Abstract
This retrospective cohort study was designed to determine the yield of genetic tests in hypotonic infants and develop a diagnostic algorithm. Out of 496 patients identified by International Classification of Diseases (ICD) 9/10 coding, 324 patients met the inclusion criteria. Diagnostic yields were 32% for karyotype, 19% for microarray, 30% for targeted genetic tests, 38% for gene panels, and 31% for exome sequencing. In addition, we considered the diagnostic contribution of ancillary tests, including neuroimaging, metabolic tests, and so forth. The combination of microarray and exome sequencing gave the highest diagnostic yield. None of the other tests added significant value in arriving at a diagnosis. Based on these results we propose that the vast majority of infants with congenital hypotonia should start with a microarray and proceed with exome sequencing, with the notable exception of infants with clearly syndromic features in whom karyotyping or targeted testing may be more appropriate.
Keywords: genetic testing, hypotonia, syndrome, whole exome sequencing
Diagnostic approach to hypotonia
1. INTRODUCTION
Hypotonia is defined as decreased resistance to passive movement and is a common abnormal clinical finding in infants, especially during the neonatal period. 1 Studies have estimated the incidence of congenital hypotonia in term infants to be 0.8/1000 births by extrapolating the incidence of the commonest cause, hypoxic ischemic encephalopathy, to the general population. 2
Hypotonia can occur in association with multiple genetic and/or acquired etiologies.

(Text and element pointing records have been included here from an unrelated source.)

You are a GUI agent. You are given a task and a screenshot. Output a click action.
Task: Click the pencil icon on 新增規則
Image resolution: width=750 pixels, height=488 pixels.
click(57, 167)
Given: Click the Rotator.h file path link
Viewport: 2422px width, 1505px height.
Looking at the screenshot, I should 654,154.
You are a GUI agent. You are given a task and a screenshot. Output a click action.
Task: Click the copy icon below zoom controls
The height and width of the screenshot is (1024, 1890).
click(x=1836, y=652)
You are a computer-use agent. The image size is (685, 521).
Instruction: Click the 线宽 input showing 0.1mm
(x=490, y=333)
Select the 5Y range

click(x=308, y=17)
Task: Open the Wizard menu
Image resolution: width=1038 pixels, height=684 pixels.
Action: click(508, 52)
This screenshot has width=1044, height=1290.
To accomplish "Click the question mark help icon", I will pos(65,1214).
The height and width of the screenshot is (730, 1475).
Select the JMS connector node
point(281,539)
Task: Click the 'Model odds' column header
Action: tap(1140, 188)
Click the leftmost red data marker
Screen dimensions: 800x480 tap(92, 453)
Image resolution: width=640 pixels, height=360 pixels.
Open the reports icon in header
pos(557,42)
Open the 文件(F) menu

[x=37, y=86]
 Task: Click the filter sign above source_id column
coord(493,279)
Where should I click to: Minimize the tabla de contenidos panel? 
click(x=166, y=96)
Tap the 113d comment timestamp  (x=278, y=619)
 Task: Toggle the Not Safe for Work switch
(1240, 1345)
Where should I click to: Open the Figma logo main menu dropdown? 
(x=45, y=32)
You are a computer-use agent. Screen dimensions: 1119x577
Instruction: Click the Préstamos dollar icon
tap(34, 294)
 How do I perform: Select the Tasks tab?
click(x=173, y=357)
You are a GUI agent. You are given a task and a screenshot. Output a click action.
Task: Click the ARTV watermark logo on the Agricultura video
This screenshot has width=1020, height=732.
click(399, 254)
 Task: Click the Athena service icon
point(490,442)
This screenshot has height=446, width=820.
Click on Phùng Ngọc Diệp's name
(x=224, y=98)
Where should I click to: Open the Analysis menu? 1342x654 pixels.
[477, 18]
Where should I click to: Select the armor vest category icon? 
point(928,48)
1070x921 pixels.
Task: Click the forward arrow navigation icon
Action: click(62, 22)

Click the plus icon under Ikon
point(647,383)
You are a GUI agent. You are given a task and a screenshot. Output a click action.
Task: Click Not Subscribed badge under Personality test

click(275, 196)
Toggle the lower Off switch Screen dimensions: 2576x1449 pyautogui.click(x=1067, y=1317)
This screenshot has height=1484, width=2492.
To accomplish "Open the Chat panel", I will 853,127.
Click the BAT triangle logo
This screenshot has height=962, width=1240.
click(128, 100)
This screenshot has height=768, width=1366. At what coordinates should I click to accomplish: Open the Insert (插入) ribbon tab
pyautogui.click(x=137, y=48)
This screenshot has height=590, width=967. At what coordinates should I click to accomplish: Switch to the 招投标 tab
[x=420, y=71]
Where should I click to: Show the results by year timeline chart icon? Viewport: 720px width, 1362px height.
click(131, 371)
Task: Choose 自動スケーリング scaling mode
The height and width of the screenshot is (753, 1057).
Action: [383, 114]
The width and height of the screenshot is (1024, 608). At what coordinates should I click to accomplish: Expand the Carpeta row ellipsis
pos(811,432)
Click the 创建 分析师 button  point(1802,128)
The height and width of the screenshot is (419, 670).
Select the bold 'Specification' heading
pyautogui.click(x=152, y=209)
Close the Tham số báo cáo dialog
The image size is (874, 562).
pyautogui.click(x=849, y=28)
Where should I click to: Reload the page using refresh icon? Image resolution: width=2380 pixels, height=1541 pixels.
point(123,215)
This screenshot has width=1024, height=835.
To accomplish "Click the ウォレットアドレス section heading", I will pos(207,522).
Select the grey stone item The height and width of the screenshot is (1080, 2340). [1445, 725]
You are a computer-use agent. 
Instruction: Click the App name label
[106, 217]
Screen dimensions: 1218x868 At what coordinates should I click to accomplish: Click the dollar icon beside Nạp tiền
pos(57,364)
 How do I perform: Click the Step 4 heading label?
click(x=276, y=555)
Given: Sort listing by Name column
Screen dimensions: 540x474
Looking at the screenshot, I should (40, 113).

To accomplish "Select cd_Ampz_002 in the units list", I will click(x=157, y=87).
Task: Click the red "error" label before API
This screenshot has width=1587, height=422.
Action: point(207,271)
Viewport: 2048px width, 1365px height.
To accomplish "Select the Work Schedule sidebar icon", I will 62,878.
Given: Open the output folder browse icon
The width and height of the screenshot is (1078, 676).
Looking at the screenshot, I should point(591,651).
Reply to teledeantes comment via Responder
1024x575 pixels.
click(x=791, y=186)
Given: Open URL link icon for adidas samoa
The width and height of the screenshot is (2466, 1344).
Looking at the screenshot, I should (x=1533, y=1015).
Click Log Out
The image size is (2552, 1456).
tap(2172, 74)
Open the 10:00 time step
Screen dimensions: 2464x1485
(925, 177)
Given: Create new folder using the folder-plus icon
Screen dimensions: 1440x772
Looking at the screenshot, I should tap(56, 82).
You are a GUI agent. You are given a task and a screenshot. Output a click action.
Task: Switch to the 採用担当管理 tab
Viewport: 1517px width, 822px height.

Several algorithms have been suggested to help streamline this evaluation. 3 , 4 , 5 Laugel et al. assessed the yield of the different types of testing in 144 neonates with hypotonia. They suggested that neuroimaging, karyotype, and molecular testing should be used first line, whereas specific metabolic testing, nerve conduction study/Electromyography and muscle biopsy should be reserved as second line testing modalities. 5
With the advent of Next Generation Sequencing (NGS) testing has markedly improved over the last decade and this has had a unique impact on the evaluation of hypotonic infants. Yet, there is a lack of information regarding the diagnostic yield of different types of genetic tests in hypotonic infants. This lack of information has resulted in a diagnostic approach largely based on expert opinion. Wang et al reported 186 neonates with hypotonia out of which 89 underwent targeted NGS. They uncovered a diagnosis in 20 (22.5%) patients, 6 including six novel mutations. We conducted a retrospective review of 324 consecutive infants with a diagnosis of congenital hypotonia to report the diagnostic yield of genetic testing and propose a diagnostic algorithm in this patient population.
2. MATERIALS AND METHODS
This is a retrospective cohort study of infants aged 0–12 months with a diagnosis of hypotonia (ICD 10 code P94.2, ICD 9 codes 781.3 and 781.99) seen at a tertiary care hospital (Children's Mercy Hospital, Kansas City, MO) between January 1, 2014 and January 1, 2019. The study protocol was approved by the hospital's institutional review board. A waiver of parental permission/child assent was granted since this was a data collection study only. Data was obtained via an electronic medical record query.
Patients who did not have genetic testing were excluded. Our primary aim was to determine and compare diagnostic yield of genetic testing (karyotype, microarray, targeted genetic testing for specific conditions, gene panels, whole exome [WES], or whole genome sequencing [WGS]). A secondary aim was to test if clinical variables (demographics, type of hypotonia [axial, appendicular, or diffuse], associated symptoms, neuroimaging results, and metabolic testing results) increased the yield of testing and if the results prompted a clinical intervention (medication, therapy, or counseling).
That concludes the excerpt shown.